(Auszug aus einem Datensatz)
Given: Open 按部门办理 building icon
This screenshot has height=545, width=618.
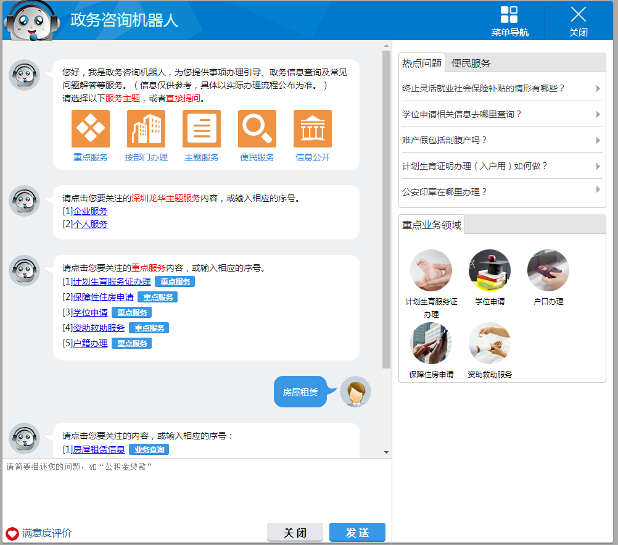Looking at the screenshot, I should pos(146,129).
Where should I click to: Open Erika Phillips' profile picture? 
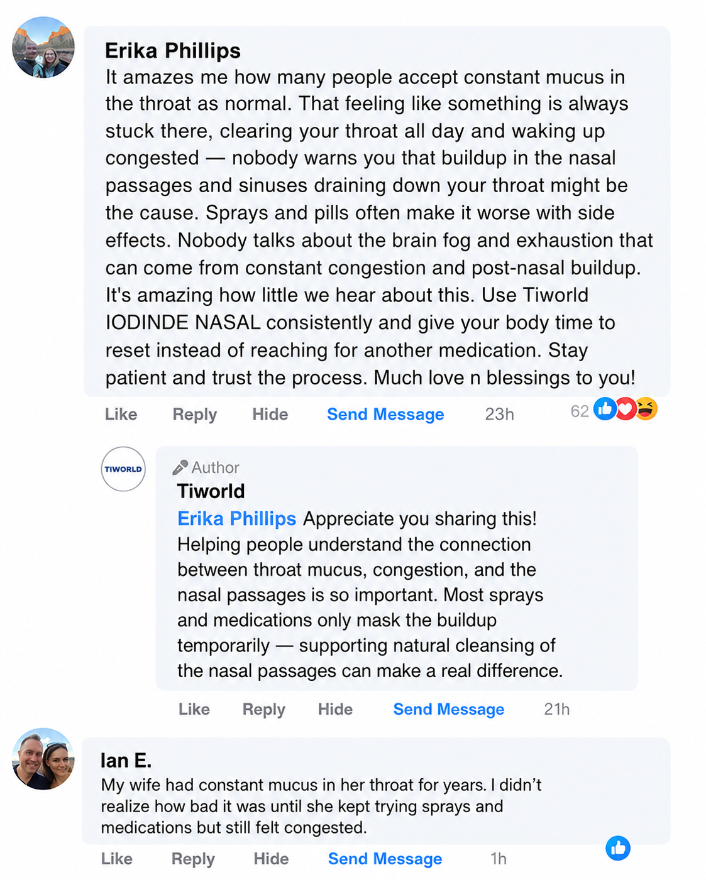pos(43,48)
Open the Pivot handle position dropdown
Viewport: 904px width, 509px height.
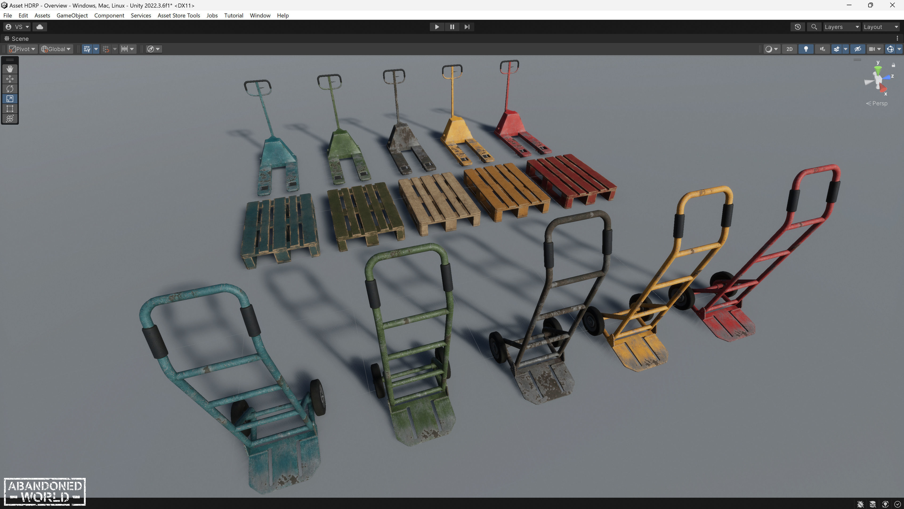point(22,49)
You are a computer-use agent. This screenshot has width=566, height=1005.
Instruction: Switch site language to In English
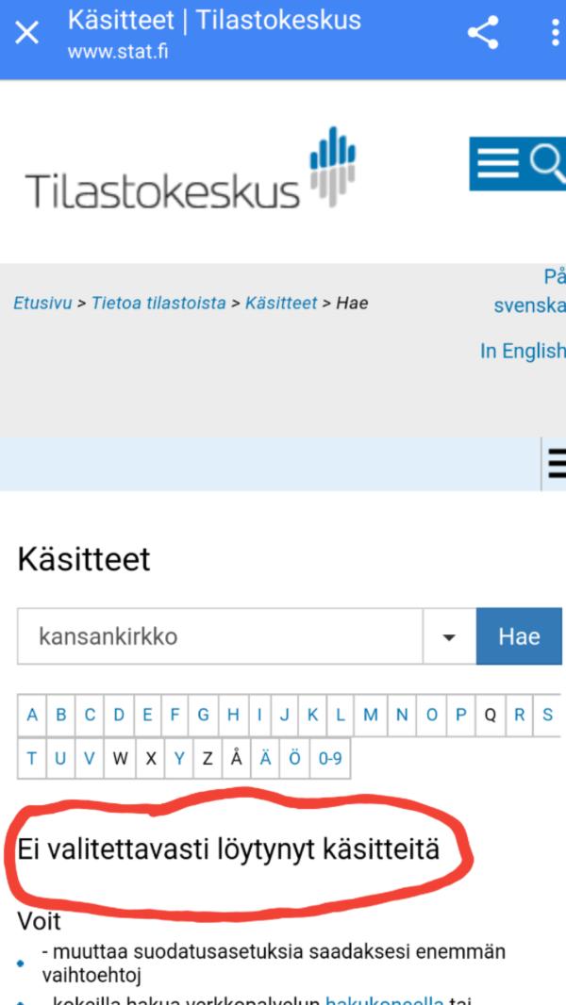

## Aufgabe
Geben Sie alle Datensätze oben erneut wieder und ersetzen Sie dabei „Open“ durch „Show“, ohne sonst etwas zu ändern. Die Bilder sollen in der Antwort nicht erscheinen.

## Lösung
Given: Show 按部门办理 building icon
This screenshot has height=545, width=618.
Looking at the screenshot, I should pos(146,129).
Where should I click to: Show Erika Phillips' profile picture? 
pos(43,48)
Show the Pivot handle position dropdown
Viewport: 904px width, 509px height.
point(22,49)
You are a computer-use agent. This screenshot has width=566, height=1005.
Instruction: Switch site language to In English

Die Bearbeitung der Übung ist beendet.